Three other recommendations for further research need to be mentioned here. First, participants in our study received six sessions of CBTI, while research has shown that with adults the dose-response effects of CBTI is highest with four biweekly sessions if compared to one, two, or eight sessions over the course of eight weeks.⁶⁸ Further research into dose response specifically for adolescents is warranted. Second, as we reported in the pilot study of this RCT,³⁴ there is a large discrepancy between objective and subjective WASO. This could be caused by sleep state misperception⁶⁹ or increased sleep motor activity in adolescents.⁷⁰ Further research is needed to clarify this issue. Finally, chronicity of insomnia is shown to be high in adolescents and to persist over time.^1,2,8 The impact of certain cognitive processes like sleep-related worry on sleep parameters has been shown to be dependent on how long the person has been suffering from insomnia, with no impact on subjective sleep perception when this is shorter than 7 months, but a clear negative impact when people suffer from insomnia between 7–12 months.⁷¹ Furthermore, sleep related cognitions (e.g., unrealistic expectations, faulty beliefs and appraisals) play an important role in causing or perpetuating insomnia.⁷² We recommend further studies on duration of insomnia, sleep related cognitions, and their effects on CBTI in adolescents.

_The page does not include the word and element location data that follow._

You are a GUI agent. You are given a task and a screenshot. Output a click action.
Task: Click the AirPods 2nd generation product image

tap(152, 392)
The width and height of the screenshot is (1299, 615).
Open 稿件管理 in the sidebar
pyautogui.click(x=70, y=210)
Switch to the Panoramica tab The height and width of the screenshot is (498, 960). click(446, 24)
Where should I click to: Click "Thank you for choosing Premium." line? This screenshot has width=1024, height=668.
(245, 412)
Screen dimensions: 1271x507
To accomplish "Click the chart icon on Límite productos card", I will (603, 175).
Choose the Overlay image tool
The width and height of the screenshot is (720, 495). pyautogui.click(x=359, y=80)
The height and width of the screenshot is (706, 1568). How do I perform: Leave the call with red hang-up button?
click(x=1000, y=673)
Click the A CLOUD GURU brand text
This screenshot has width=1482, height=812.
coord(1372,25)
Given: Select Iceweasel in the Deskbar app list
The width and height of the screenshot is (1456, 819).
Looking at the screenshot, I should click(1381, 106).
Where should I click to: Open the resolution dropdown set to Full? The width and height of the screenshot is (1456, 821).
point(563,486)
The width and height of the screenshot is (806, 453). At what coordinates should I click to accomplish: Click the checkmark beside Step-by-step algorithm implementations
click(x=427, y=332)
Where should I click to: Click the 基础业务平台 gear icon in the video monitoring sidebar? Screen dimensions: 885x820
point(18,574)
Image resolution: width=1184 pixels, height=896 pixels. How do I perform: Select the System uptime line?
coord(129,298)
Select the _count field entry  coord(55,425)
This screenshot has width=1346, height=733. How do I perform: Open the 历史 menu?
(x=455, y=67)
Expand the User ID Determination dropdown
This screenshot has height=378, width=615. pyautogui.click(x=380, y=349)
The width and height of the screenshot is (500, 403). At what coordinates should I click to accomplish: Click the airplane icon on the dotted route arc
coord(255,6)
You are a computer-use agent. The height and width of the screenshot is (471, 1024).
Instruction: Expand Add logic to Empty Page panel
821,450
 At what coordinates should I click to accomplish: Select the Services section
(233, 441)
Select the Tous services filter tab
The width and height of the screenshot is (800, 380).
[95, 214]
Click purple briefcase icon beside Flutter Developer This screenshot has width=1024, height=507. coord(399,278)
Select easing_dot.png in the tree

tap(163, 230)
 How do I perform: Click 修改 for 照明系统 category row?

To conclude, this RCT is the first study that provides prove that CBTI is effective for the treatment of insomnia in adolescents in both group treatment and internet treatment fashion, in the short and longer term, with medium to large effect sizes, with minimal differences between these two modes of treatment, and with clinically significant improvements. Therefore we recommend CBTI as treatment for adolescent insomnia. To reach a large group of adolescents, internet treatment of adolescent insomnia should be promoted in mental health organizations.

DISCLOSURE STATEMENT

This was not an industry supported study. This study was supported by a grant from The Netherlands Organization for Health Research and Development ZonMw. The authors have indicated no financial conflicts of interest. All authors contributed significantly to this manuscript.